■ Task prompt: Copy out the entries below exactly, from the line with "Output the [X, Y]" up to and including the line with "past [711, 847]".

■ Data extract:
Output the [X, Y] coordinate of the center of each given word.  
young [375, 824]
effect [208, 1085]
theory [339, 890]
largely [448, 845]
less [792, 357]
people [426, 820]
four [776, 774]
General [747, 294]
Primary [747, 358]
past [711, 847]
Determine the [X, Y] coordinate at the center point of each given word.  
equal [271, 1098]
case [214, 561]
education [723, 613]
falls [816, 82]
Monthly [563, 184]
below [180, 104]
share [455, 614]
* * *
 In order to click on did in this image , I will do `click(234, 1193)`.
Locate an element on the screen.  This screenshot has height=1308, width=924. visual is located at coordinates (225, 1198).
* * *
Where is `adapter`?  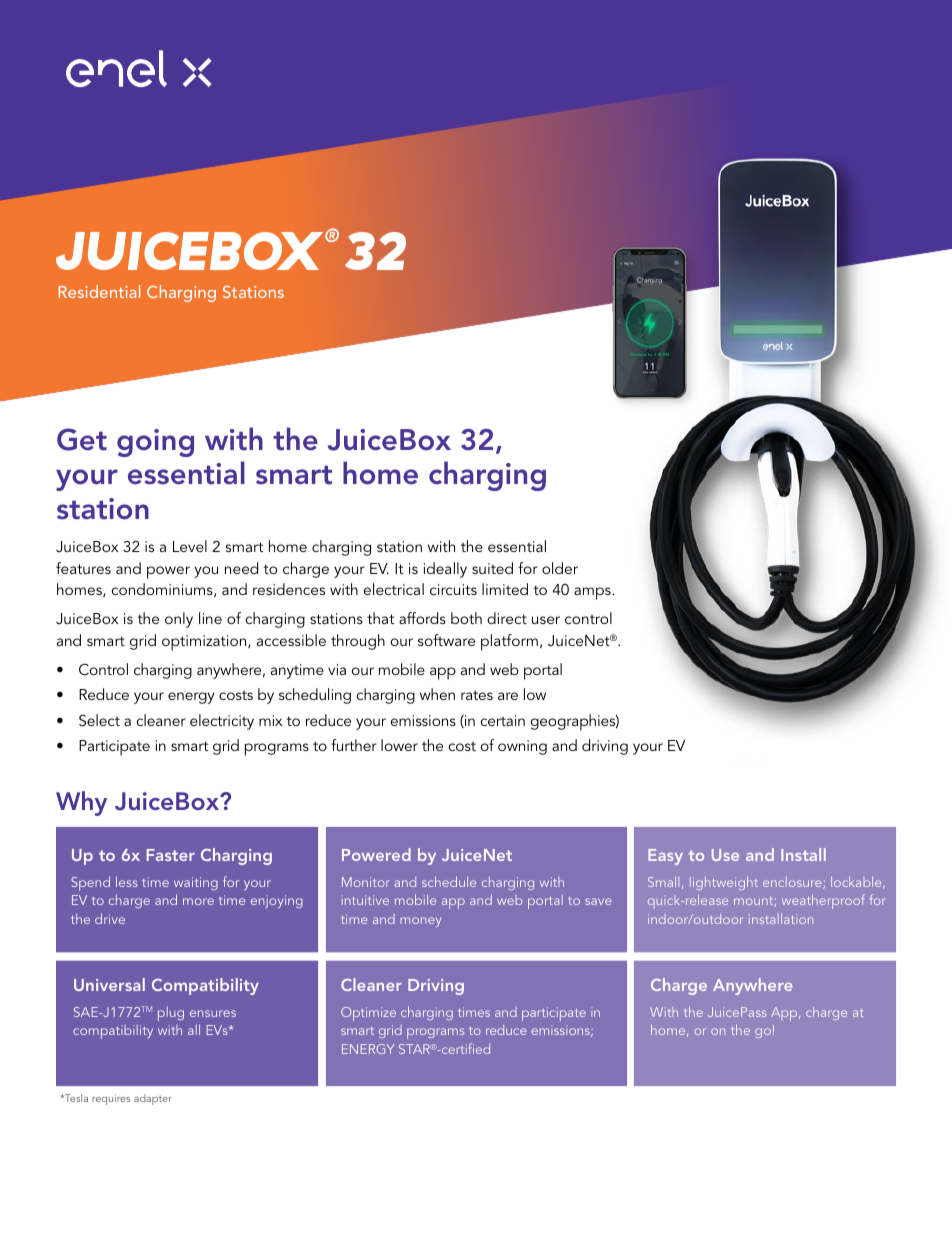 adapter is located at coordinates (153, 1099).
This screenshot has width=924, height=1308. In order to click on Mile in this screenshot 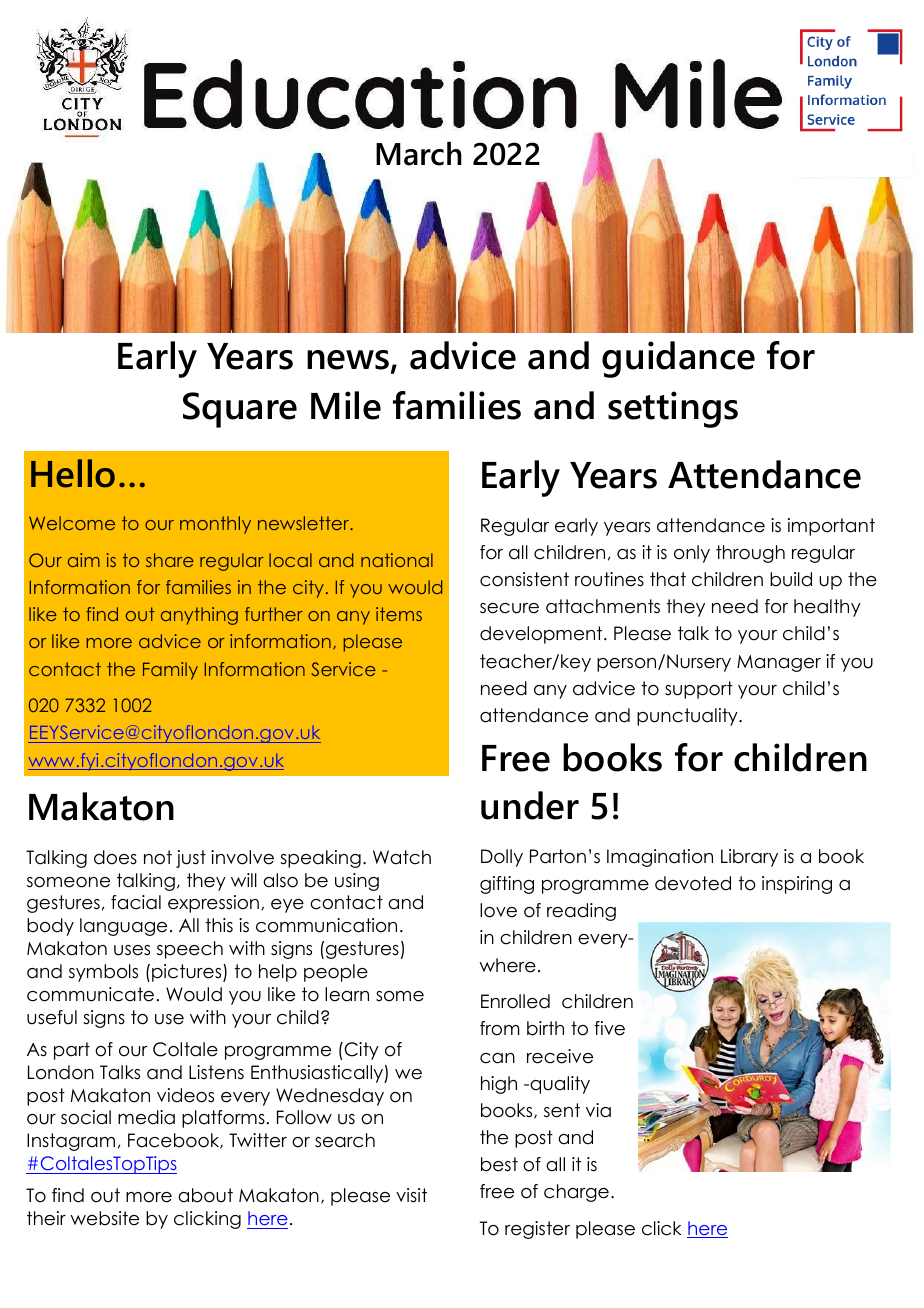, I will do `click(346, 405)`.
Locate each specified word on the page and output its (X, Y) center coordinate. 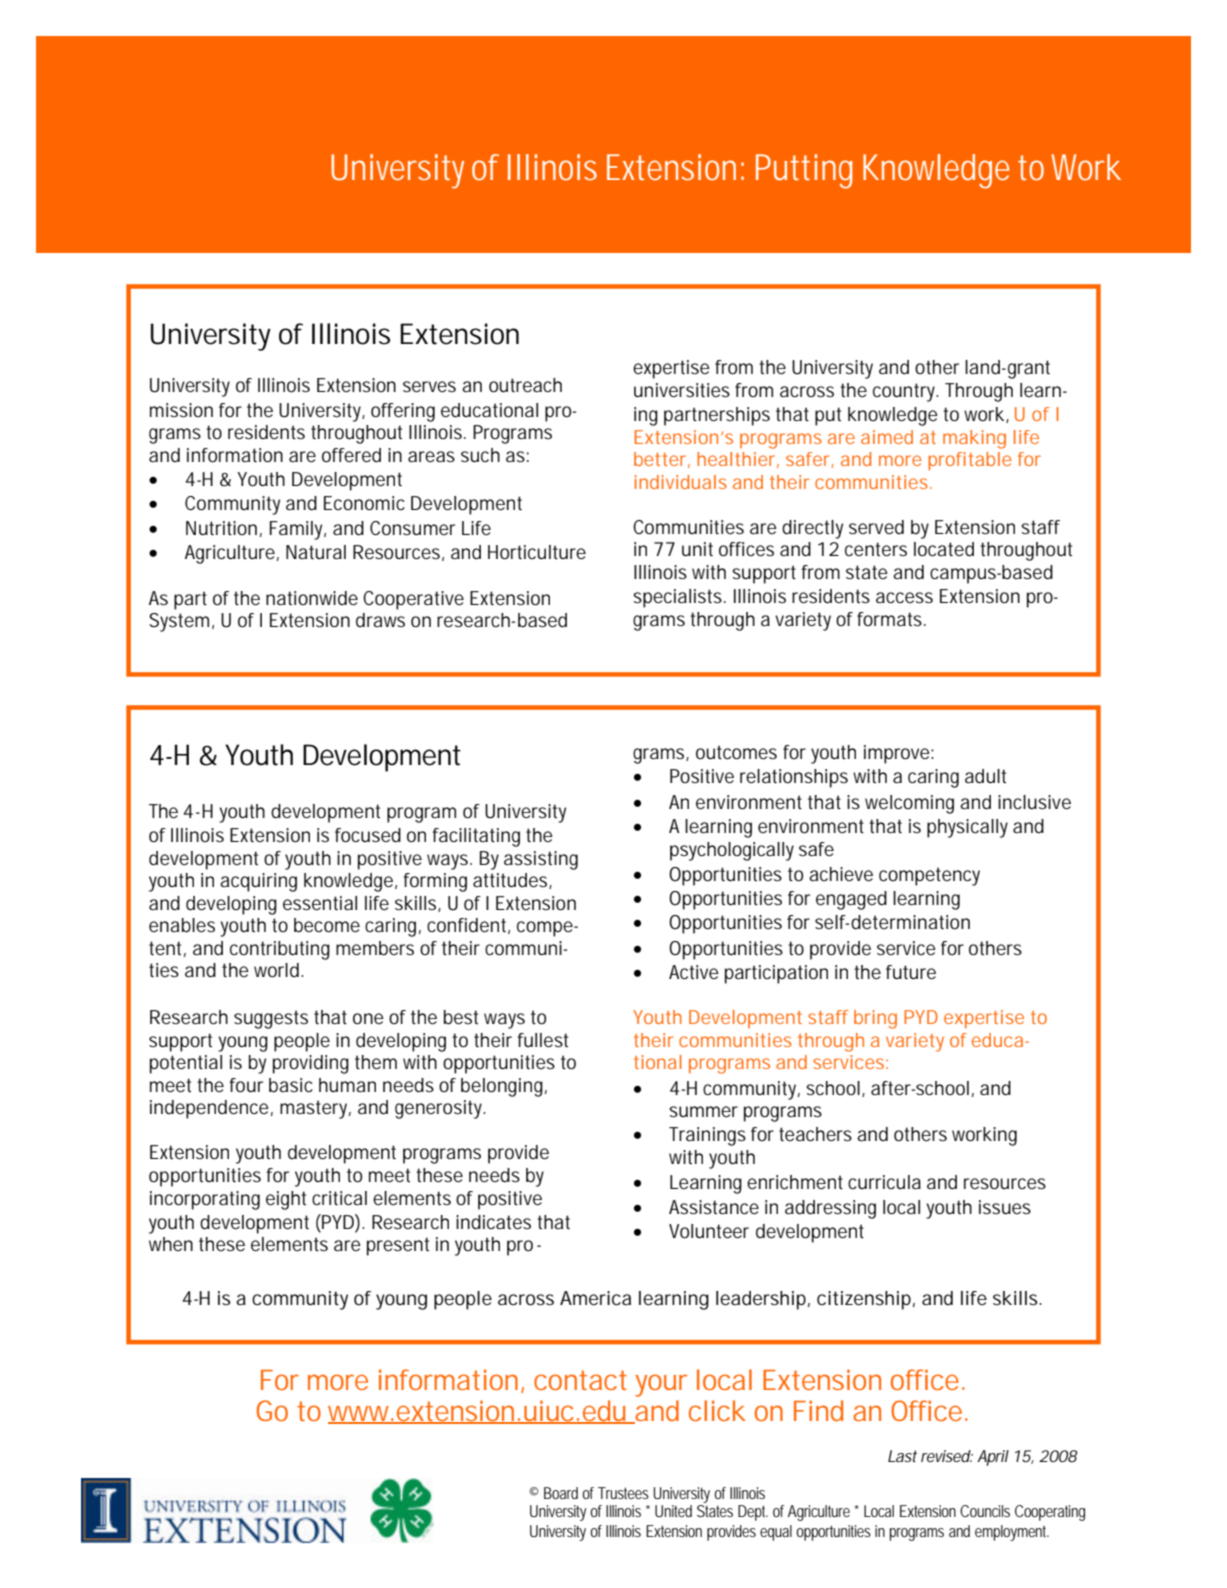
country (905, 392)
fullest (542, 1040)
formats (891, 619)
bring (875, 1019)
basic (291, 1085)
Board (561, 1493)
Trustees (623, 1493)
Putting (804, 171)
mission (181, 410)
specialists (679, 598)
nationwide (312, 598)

■ Exercise solution:
Output the [X, Y] coordinate of the center of each given word.  
young [375, 824]
effect [208, 1085]
theory [339, 890]
largely [448, 845]
less [792, 357]
people [426, 820]
four [776, 774]
General [747, 294]
Primary [747, 358]
past [711, 847]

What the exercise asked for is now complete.